Em outubro de 2022, na sequência de um processo de consentimento livre, prévio e informado de um ano, culminando num Congresso Distrital de Nürüm com cerca de 500 membros da comunidade, o Smithsonian Tropical Research Institute (STRI) assinou um acordo com as autoridades tradicionais da Comarca Ngäbe-Buglé do Panamá — o maior território indígena do país, cobrindo mais de 9% da sua área terrestre — para iniciar um piloto de reflorestação e pagamento de carbono liderado por indígenas no distrito de Nürüm, dentro da bacia hidrográfica do Canal do Panamá. Os parceiros incluem a ONG panamenha CEASPA, a Autoridade do Canal do Panamá e o Ministério do Ambiente (MiAmbiente), com financiamento da Mark and Rachel Rohr Foundation e de uma bolsa do UK Global Centre on Biodiversity for Climate.

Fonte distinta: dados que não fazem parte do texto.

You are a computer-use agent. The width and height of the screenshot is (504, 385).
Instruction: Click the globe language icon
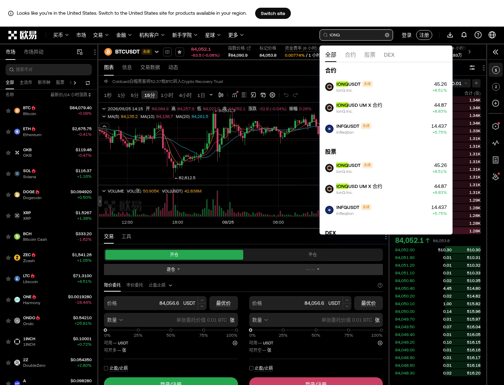point(492,35)
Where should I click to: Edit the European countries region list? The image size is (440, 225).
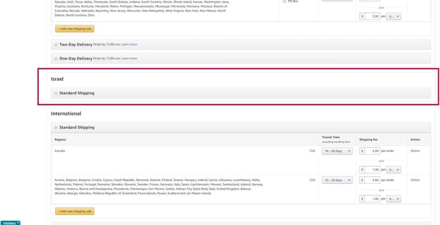[313, 180]
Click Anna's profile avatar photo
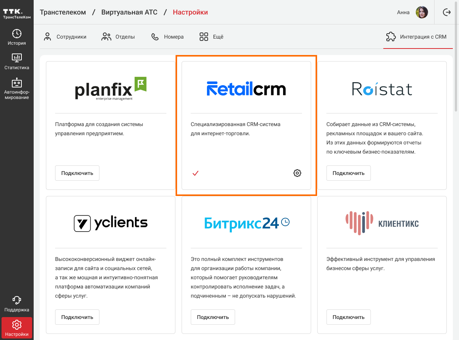Image resolution: width=459 pixels, height=340 pixels. 422,12
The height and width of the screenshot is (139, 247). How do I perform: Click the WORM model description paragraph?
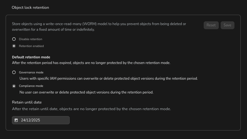point(99,27)
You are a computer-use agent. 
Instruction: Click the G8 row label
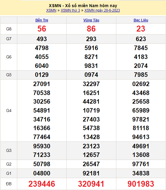9,29
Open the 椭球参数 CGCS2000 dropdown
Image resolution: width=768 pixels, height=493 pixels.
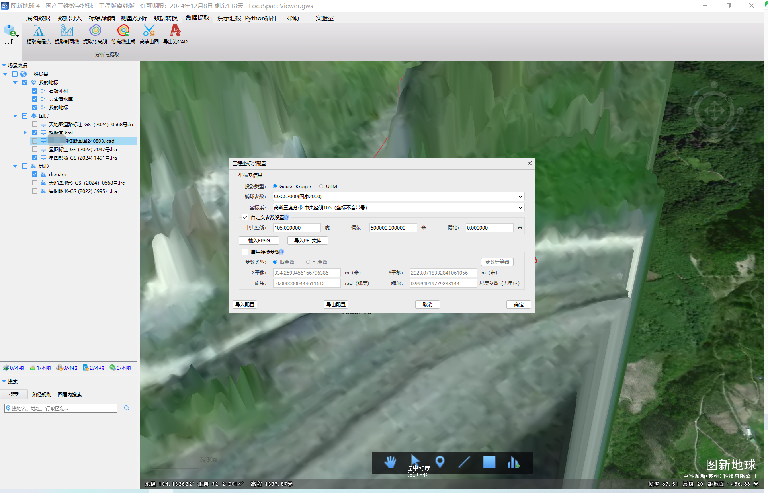[x=520, y=196]
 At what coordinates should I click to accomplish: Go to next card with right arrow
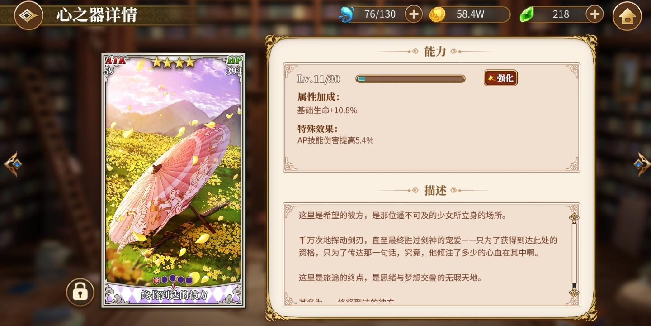point(642,163)
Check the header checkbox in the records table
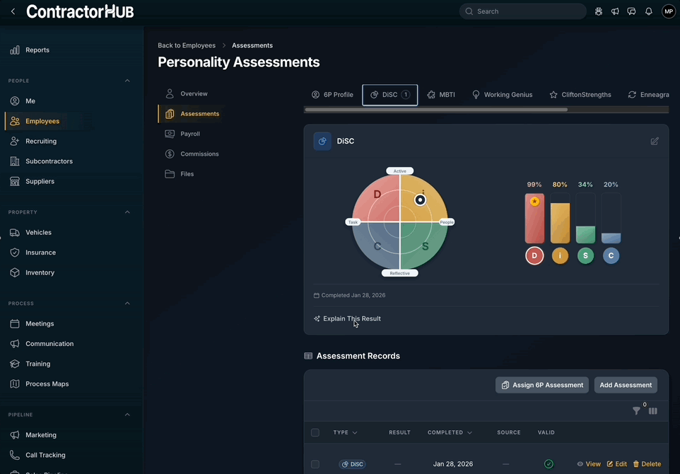Screen dimensions: 680x474 click(x=315, y=432)
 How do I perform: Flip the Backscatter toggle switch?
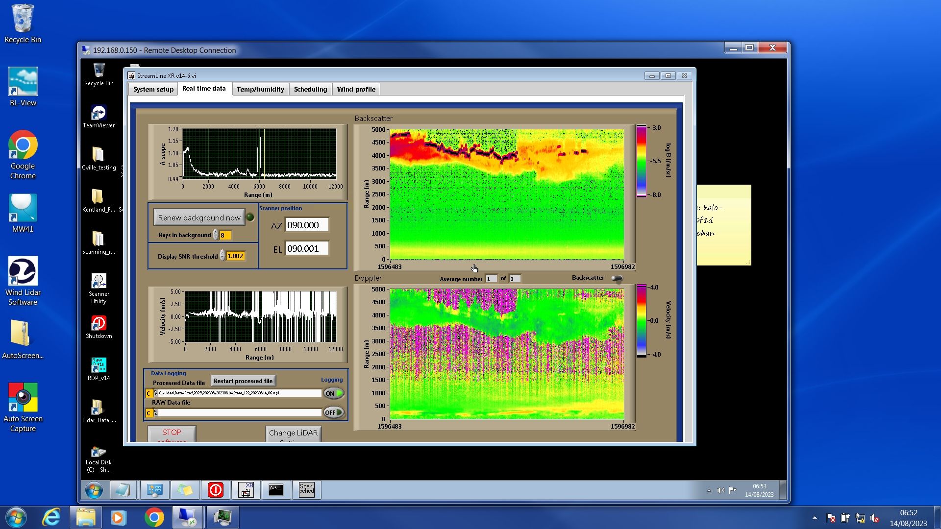click(617, 278)
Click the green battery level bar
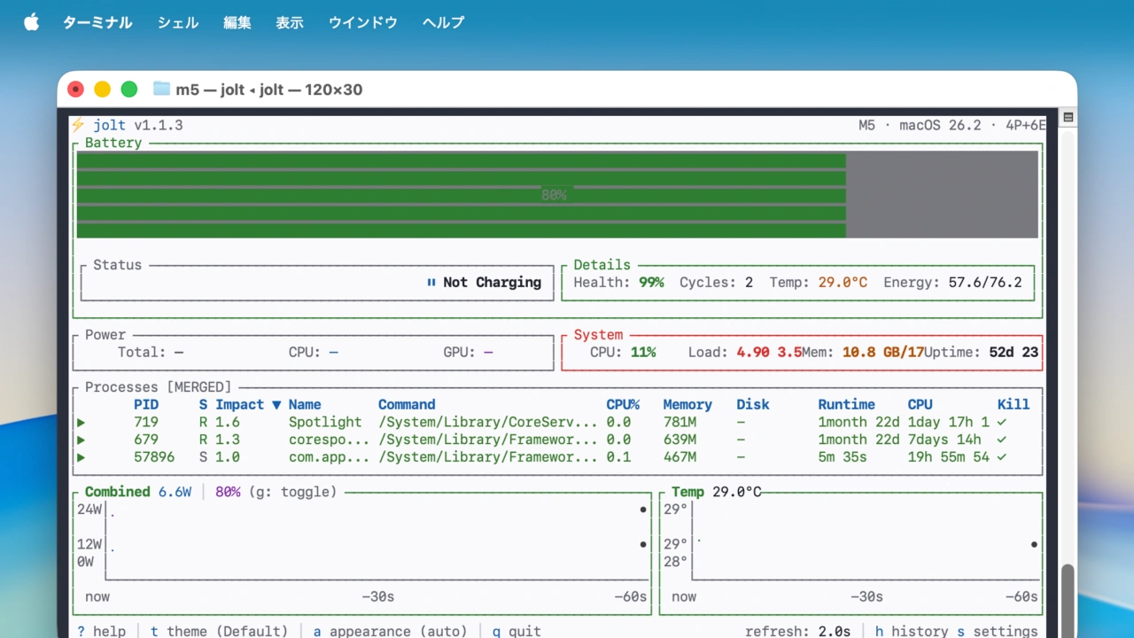 (461, 194)
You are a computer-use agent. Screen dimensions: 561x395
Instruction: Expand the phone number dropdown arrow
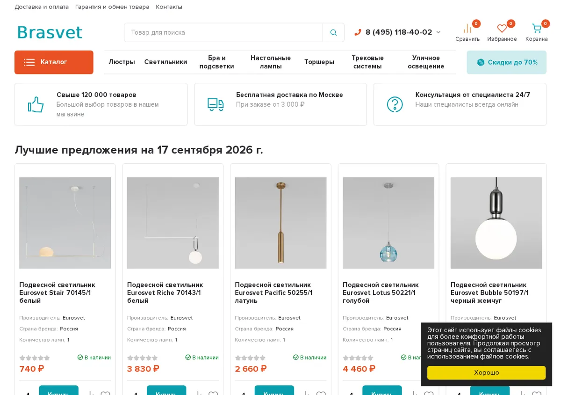point(438,32)
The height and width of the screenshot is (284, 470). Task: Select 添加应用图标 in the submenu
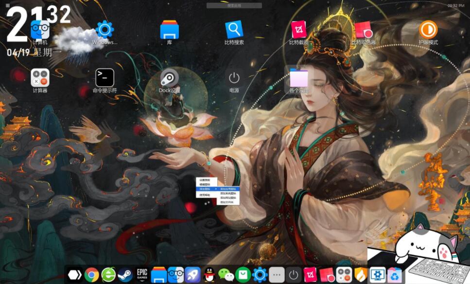(x=228, y=189)
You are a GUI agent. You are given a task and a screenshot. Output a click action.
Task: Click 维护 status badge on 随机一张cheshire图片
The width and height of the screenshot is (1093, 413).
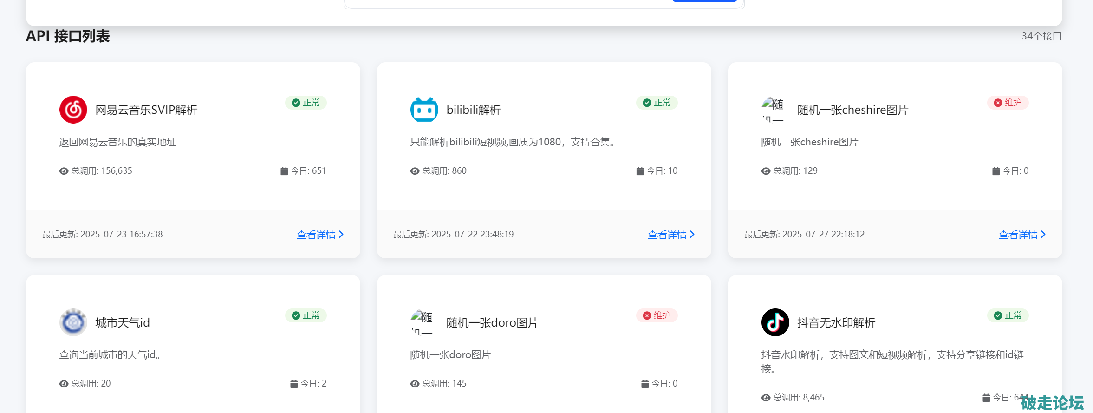1008,103
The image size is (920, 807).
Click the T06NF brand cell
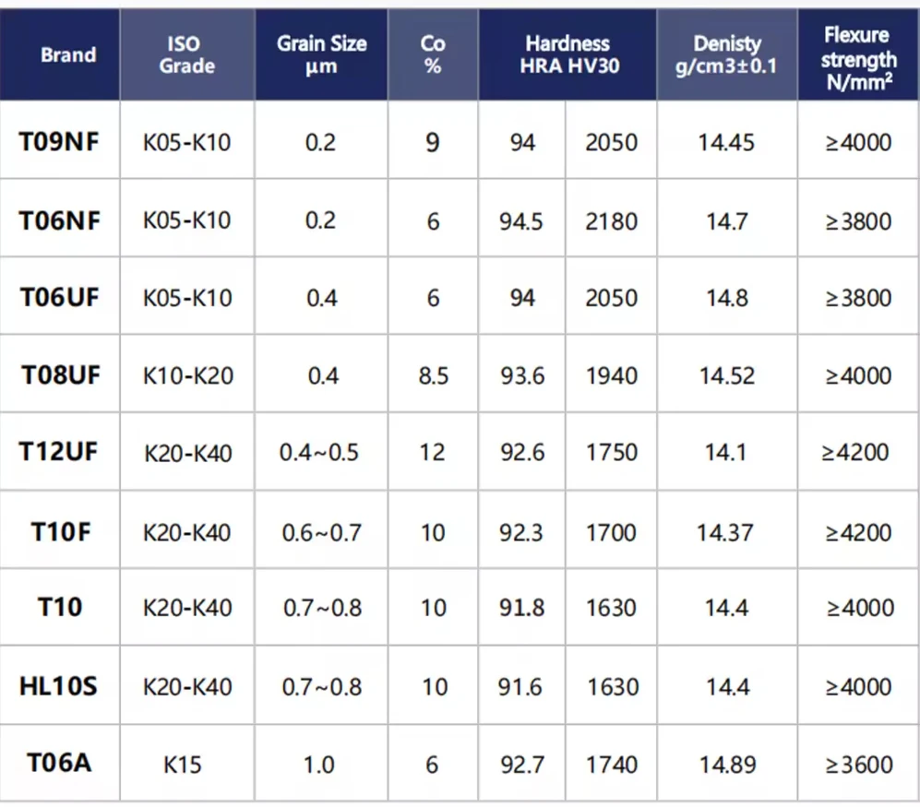59,220
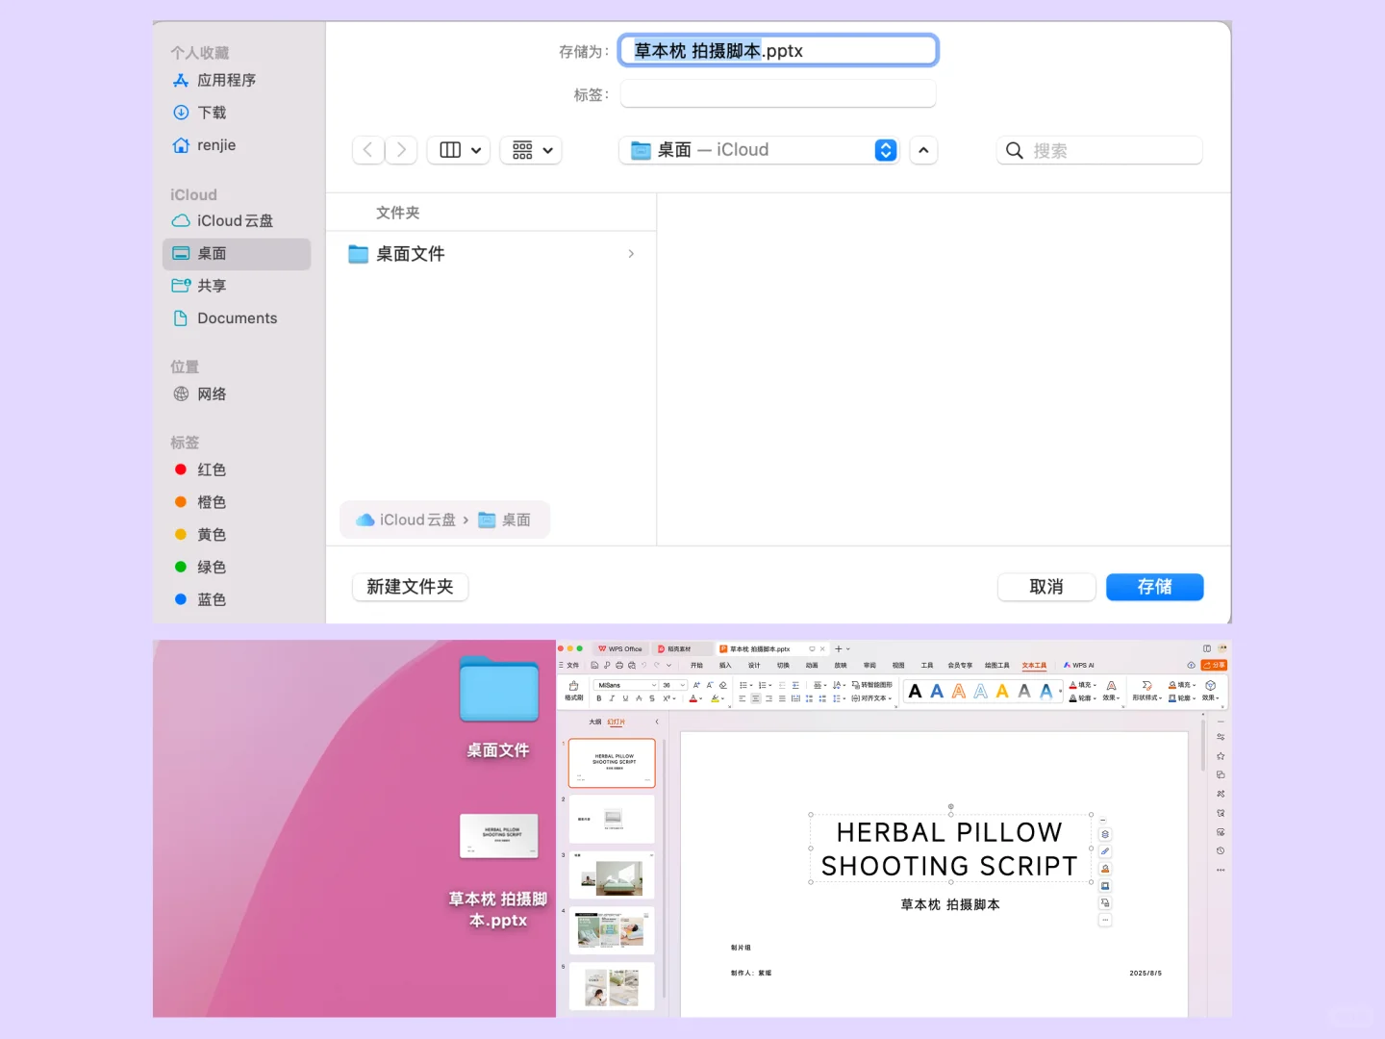Toggle underline formatting
Screen dimensions: 1385x1039
tap(625, 697)
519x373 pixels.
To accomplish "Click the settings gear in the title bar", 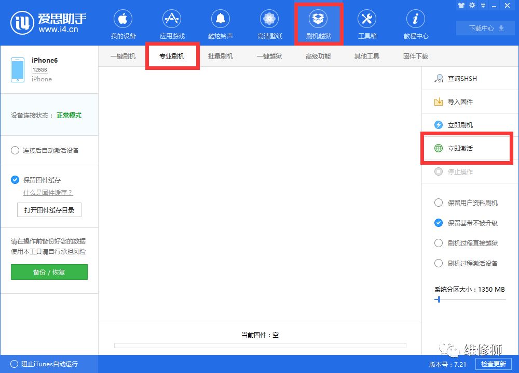I will [x=472, y=5].

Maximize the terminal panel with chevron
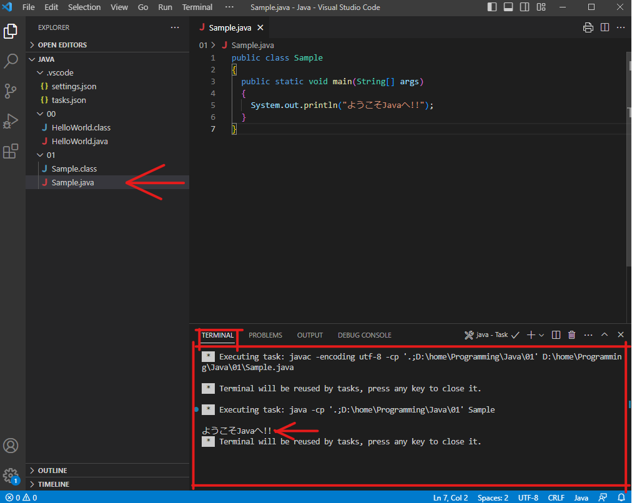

Nos seus primeiros dois anos, cerca de 30 famílias indígenas plantaram 19 espécies de árvores nativas em 19 locais, cobrindo 100 hectares dentro de uma paisagem-alvo mais ampla de 45.000 hectares. Os proprietários mantêm a propriedade e o controlo total das suas terras em todo o processo, incluindo a opção de colher espécies madeireiras no futuro. Os pagamentos de carbono estão fixados numa taxa fixa de 130 USD por hectare por ano, durante até 20 anos, a começar após o quinto ano, calculados a cerca de 18-20 USD por tonelada de CO2 e baseados em 14 anos de dados de stock de carbono do local de investigação Agua Salud do STRI.
A investigação de longa data do Agua Salud do STRI constatou que as parcelas reflorestadas sequestram cerca de 11 toneladas de CO2 por hectare por ano, quando se inclui o carbono do solo, das raízes e da serapilheira juntamente com a biomassa arbórea — este valor fundamenta a fixação de preços do piloto, mas não é, em si, um resultado medido do piloto de Nürüm. De acordo com o relato mais recente, o piloto ainda não foi certificado por nenhuma norma externa de carbono, como Plan Vivo ou Verra, e continua a ser um programa experimental de pequena escala.